Many years ago a good friend and mentor said to me: "For artists, there is no such thing as good or bad publicity — if you're being written about, the people will come..."

Last week our local magazine The Pulse published their annual state of the arts issue which focuses on up-and-coming artists in Chattanooga. I was lucky enough to be one of the artists profiled for the issue. For the first time in a long time I wanted to read a magazine from front to back. Gary Poole, the editor of The Pulse, did a smashing job of balancing content with advertising and giving 12 local artists some free publicity while at the same time highlighting our careers through great freelance writing.

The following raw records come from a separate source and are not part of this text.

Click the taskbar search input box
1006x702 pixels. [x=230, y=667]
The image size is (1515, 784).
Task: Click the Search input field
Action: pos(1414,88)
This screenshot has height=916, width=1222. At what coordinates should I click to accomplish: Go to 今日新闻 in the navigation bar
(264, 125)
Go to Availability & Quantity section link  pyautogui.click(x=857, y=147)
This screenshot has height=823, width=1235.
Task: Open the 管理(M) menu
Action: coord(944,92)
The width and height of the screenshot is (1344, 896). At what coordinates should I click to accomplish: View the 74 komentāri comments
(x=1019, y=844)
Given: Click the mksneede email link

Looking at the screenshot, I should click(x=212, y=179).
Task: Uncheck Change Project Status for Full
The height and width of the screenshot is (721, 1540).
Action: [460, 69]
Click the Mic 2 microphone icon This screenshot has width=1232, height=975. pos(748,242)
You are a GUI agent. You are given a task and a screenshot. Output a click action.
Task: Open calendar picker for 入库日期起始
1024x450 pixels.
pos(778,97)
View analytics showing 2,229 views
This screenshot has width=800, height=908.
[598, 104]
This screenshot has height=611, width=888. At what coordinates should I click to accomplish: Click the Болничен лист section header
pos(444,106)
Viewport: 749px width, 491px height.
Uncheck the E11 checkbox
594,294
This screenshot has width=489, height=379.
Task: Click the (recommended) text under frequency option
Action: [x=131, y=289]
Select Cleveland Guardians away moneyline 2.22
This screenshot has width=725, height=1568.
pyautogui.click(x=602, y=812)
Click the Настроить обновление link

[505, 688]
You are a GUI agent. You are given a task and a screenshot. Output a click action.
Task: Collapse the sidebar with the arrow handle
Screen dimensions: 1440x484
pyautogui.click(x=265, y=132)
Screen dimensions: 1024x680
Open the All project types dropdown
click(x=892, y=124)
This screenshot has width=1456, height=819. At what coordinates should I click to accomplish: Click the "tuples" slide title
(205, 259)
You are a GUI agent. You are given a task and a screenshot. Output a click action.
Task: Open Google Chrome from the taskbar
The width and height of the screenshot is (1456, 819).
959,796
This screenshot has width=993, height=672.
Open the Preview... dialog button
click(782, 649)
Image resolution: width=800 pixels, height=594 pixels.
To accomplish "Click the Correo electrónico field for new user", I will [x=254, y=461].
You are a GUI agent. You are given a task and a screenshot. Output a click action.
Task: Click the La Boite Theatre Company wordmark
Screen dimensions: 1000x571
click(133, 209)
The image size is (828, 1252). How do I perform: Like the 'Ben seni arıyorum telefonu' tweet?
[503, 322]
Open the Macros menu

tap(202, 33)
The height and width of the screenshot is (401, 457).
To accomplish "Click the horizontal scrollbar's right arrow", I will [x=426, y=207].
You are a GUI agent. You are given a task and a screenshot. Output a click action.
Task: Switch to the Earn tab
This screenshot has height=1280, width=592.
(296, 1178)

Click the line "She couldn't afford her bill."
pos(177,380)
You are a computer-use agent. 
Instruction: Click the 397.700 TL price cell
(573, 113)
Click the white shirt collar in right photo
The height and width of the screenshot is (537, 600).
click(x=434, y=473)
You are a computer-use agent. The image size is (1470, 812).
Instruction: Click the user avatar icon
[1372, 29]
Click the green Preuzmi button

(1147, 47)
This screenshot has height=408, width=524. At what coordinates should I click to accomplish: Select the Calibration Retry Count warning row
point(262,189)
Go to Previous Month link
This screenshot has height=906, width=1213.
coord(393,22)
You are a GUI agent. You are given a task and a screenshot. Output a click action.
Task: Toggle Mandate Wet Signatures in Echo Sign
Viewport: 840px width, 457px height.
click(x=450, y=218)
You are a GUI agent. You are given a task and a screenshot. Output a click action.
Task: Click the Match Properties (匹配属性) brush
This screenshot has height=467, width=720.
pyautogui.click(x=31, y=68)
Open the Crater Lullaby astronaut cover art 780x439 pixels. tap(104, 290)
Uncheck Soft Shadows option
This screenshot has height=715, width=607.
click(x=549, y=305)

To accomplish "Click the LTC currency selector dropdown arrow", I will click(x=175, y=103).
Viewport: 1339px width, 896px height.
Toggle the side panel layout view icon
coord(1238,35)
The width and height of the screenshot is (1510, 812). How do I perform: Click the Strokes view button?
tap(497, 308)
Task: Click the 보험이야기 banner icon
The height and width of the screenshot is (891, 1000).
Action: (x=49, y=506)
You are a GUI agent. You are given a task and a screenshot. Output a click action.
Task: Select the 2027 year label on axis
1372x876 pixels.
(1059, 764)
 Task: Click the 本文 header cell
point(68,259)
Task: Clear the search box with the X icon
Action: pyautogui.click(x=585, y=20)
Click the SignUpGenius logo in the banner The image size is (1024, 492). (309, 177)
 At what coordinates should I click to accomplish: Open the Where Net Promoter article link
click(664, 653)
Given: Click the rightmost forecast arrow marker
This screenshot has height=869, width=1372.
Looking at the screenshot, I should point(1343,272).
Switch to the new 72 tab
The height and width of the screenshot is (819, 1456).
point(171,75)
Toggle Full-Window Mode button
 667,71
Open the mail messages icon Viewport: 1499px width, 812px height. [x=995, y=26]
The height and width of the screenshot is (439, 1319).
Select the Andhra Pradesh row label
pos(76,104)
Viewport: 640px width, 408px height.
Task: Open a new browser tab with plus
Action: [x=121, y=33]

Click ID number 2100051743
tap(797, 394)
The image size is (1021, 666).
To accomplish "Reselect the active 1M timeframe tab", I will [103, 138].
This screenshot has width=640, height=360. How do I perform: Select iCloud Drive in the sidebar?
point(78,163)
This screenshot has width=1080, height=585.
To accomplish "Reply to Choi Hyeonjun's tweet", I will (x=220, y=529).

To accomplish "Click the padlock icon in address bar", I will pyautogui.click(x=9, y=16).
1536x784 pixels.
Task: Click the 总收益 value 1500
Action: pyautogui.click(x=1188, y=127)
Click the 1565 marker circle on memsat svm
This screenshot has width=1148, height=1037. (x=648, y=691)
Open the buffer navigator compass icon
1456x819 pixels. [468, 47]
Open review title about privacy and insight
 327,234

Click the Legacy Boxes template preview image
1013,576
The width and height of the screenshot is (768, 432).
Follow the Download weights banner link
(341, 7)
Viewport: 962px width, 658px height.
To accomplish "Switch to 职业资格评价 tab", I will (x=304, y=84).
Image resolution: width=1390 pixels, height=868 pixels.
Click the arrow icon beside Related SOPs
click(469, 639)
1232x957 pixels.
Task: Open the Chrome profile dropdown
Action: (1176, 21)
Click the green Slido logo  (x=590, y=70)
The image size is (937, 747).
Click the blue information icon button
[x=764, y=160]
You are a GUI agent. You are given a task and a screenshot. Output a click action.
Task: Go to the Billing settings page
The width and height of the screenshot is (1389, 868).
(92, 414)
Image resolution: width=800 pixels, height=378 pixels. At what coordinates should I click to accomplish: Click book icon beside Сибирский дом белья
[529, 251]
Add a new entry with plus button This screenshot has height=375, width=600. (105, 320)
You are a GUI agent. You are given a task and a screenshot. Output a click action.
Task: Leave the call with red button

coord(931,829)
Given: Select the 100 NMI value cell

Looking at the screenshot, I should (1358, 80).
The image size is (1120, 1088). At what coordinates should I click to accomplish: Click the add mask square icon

This is what the art world SHOULD be about. What are artists really doing? What are their passions as they work in the studio? Show me some great art of people I care about and help to keep art alive rather than perishing away quietly as the world sleeps.

Subtle Shifts Can Be Huge

There are many things in life that influence us as seekers—especially artists. As a trained observer you would think that surprise and serendipity would be commonplace in the studio, but sometimes these observations can affect you in ways that alter meaning and purpose. 

The longer I am on the creative path—the more I realize that subtle shifts become huge influences in my work. The current shift started as a rudimentary exercise in cutout sketches. I was needing something more from the "feeling" of the Pods in my Erosion Series and started playing with marbled papers. Seeing the swirling patterns, colors and metallics in the papers gave me the impression of both micro and macro cells that imply a narrative of the life cycle—the very core of the Erosion Series. This lead me to believe that I could create this effect within the painted pods and shift the work in a subtle but profound way.

I have long felt that something was missing from my Pod paintings—the illusion of a strong life pattern bursting with energy and vitality. This new direction has given me a vision of what the potential of my Erosion Series can become.

Back in — A Gallery Fine Art

My long standing relationship with A Gallery Fine Art in Palm Desert, CA, is finally re-established in this brave new world that has emerged from the art market shakedown after the crash.

I am so grateful to be back in the saddle with the wonderful staff at A Gallery. Lisa and her family are fine people and I know my work is in good hands once again.

2016 is shaping up to be a great year!